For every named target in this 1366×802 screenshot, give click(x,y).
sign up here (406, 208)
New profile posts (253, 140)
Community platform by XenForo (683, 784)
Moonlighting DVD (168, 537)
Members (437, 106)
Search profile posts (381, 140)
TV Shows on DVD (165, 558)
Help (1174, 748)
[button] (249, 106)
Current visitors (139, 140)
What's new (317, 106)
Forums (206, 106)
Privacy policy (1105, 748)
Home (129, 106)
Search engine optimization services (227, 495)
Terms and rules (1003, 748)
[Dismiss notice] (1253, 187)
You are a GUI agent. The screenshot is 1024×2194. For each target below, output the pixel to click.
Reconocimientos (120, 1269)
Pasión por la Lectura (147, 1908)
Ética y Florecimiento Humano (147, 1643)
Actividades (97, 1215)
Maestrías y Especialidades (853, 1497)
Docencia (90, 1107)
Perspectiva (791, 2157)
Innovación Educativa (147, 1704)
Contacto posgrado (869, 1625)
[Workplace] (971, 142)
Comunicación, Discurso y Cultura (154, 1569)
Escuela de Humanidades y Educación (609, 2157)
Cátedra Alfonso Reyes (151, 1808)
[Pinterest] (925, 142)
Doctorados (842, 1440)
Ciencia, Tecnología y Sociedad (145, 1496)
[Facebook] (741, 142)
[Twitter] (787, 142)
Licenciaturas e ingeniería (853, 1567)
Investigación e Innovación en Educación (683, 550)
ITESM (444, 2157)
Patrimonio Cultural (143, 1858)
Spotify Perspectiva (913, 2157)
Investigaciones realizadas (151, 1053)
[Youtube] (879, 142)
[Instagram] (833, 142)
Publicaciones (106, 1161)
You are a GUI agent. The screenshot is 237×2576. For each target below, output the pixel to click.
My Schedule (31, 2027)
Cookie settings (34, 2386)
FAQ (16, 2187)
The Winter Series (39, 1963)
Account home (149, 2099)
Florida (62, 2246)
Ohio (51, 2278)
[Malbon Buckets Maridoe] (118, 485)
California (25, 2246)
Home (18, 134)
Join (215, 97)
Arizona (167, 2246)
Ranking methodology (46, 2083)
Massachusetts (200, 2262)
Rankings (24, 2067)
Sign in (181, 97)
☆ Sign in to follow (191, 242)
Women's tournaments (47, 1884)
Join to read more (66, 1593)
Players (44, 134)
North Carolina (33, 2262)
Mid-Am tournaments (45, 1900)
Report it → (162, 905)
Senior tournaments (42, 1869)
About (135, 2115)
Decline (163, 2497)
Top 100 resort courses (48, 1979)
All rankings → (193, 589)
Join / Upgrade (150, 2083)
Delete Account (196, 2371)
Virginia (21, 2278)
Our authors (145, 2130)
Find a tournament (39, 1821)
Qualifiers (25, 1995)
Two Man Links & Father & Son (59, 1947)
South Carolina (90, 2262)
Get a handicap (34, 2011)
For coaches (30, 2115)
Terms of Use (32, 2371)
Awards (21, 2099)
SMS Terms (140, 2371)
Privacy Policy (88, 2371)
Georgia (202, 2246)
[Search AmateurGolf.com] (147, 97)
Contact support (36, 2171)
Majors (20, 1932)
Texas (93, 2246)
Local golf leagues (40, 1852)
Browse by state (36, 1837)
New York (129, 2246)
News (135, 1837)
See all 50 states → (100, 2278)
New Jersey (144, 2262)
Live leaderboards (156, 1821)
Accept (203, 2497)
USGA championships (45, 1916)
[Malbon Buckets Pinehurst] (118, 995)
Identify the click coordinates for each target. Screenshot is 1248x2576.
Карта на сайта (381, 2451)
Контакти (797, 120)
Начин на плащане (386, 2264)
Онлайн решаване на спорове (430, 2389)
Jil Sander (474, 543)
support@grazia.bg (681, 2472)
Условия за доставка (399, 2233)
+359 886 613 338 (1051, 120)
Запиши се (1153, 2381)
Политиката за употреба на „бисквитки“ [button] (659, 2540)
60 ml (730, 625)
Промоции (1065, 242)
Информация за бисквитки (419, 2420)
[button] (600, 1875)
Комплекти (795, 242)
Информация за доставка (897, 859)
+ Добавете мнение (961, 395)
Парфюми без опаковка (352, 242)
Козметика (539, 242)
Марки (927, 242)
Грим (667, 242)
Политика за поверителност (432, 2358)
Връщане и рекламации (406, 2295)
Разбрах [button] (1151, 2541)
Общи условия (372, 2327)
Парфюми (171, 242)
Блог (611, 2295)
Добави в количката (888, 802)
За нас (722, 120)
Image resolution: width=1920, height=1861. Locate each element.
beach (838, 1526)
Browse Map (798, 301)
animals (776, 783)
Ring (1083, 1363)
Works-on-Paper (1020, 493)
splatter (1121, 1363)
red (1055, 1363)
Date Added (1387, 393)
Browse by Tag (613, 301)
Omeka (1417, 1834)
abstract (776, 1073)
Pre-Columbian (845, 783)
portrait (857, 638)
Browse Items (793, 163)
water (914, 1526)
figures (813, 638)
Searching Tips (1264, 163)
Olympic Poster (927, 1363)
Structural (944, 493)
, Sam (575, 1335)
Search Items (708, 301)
######
### [Task statement]
Exactly as shown above, copy out the material.

### [Written reply]
For every named target in this 1366×802 screenshot, give click(x,y).
sign up here (406, 208)
New profile posts (253, 140)
Community platform by XenForo (683, 784)
Moonlighting DVD (168, 537)
Members (437, 106)
Search profile posts (381, 140)
TV Shows on DVD (165, 558)
Help (1174, 748)
[button] (249, 106)
Current visitors (139, 140)
What's new (317, 106)
Forums (206, 106)
Privacy policy (1105, 748)
Home (129, 106)
Search engine optimization services (227, 495)
Terms and rules (1003, 748)
[Dismiss notice] (1253, 187)
You are a GUI agent. The screenshot is 1024×2194. For each target below, output the pixel to click.
Reconocimientos (120, 1269)
Pasión por la Lectura (147, 1908)
Ética y Florecimiento Humano (147, 1643)
Actividades (97, 1215)
Maestrías y Especialidades (853, 1497)
Docencia (90, 1107)
Perspectiva (791, 2157)
Innovación Educativa (147, 1704)
Contacto posgrado (869, 1625)
[Workplace] (971, 142)
Comunicación, Discurso y Cultura (154, 1569)
Escuela de Humanidades y Educación (609, 2157)
Cátedra Alfonso Reyes (151, 1808)
[Pinterest] (925, 142)
Doctorados (842, 1440)
Ciencia, Tecnología y Sociedad (145, 1496)
[Facebook] (741, 142)
[Twitter] (787, 142)
Licenciaturas e ingeniería (853, 1567)
Investigación e Innovación en Educación (683, 550)
ITESM (444, 2157)
Patrimonio Cultural (143, 1858)
Spotify Perspectiva (913, 2157)
Investigaciones realizadas (151, 1053)
[Youtube] (879, 142)
[Instagram] (833, 142)
Publicaciones (106, 1161)
You are a GUI agent. The screenshot is 237×2576. For each target below, output the pixel to click.
My Schedule (31, 2027)
Cookie settings (34, 2386)
FAQ (16, 2187)
The Winter Series (39, 1963)
Account home (149, 2099)
Florida (62, 2246)
Ohio (51, 2278)
[Malbon Buckets Maridoe] (118, 485)
California (25, 2246)
Home (18, 134)
Join (215, 97)
Arizona (167, 2246)
Ranking methodology (46, 2083)
Massachusetts (200, 2262)
Rankings (24, 2067)
Sign in (181, 97)
☆ Sign in to follow (191, 242)
Women's tournaments (47, 1884)
Join to read more (66, 1593)
Players (44, 134)
North Carolina (33, 2262)
Mid-Am tournaments (45, 1900)
Report it → (162, 905)
Senior tournaments (42, 1869)
About (135, 2115)
Decline (163, 2497)
Top 100 resort courses (48, 1979)
All rankings → (193, 589)
Join / Upgrade (150, 2083)
Delete Account (196, 2371)
Virginia (21, 2278)
Our authors (145, 2130)
Find a tournament (39, 1821)
Qualifiers (25, 1995)
Two Man Links & Father & Son (59, 1947)
South Carolina (90, 2262)
Get a handicap (34, 2011)
For coaches (30, 2115)
Terms of Use (32, 2371)
Awards (21, 2099)
SMS Terms (140, 2371)
Privacy Policy (88, 2371)
Georgia (202, 2246)
[Search AmateurGolf.com] (147, 97)
Contact support (36, 2171)
Majors (20, 1932)
Texas (93, 2246)
Local golf leagues (40, 1852)
Browse by state (36, 1837)
New York (129, 2246)
News (135, 1837)
See all 50 states → (100, 2278)
New Jersey (144, 2262)
Live leaderboards (156, 1821)
Accept (203, 2497)
USGA championships (45, 1916)
[Malbon Buckets Pinehurst] (118, 995)
Identify the click coordinates for each target. Screenshot is 1248x2576.
Карта на сайта (381, 2451)
Контакти (797, 120)
Начин на плащане (386, 2264)
Онлайн решаване на спорове (430, 2389)
Jil Sander (474, 543)
support@grazia.bg (681, 2472)
Условия за доставка (399, 2233)
+359 886 613 338 (1051, 120)
Запиши се (1153, 2381)
Политиката за употреба на „бисквитки“ [button] (659, 2540)
60 ml (730, 625)
Промоции (1065, 242)
Информация за бисквитки (419, 2420)
[button] (600, 1875)
Комплекти (795, 242)
Информация за доставка (897, 859)
+ Добавете мнение (961, 395)
Парфюми без опаковка (352, 242)
Козметика (539, 242)
Марки (927, 242)
Грим (667, 242)
Политика за поверителност (432, 2358)
Връщане и рекламации (406, 2295)
Разбрах [button] (1151, 2541)
Общи условия (372, 2327)
Парфюми (171, 242)
Блог (611, 2295)
Добави в количката (888, 802)
За нас (722, 120)
Image resolution: width=1920, height=1861. Locate each element.
beach (838, 1526)
Browse Map (798, 301)
animals (776, 783)
Ring (1083, 1363)
Works-on-Paper (1020, 493)
splatter (1121, 1363)
red (1055, 1363)
Date Added (1387, 393)
Browse by Tag (613, 301)
Omeka (1417, 1834)
abstract (776, 1073)
Pre-Columbian (845, 783)
portrait (857, 638)
Browse Items (793, 163)
water (914, 1526)
figures (813, 638)
Searching Tips (1264, 163)
Olympic Poster (927, 1363)
Structural (944, 493)
, Sam (575, 1335)
Search Items (708, 301)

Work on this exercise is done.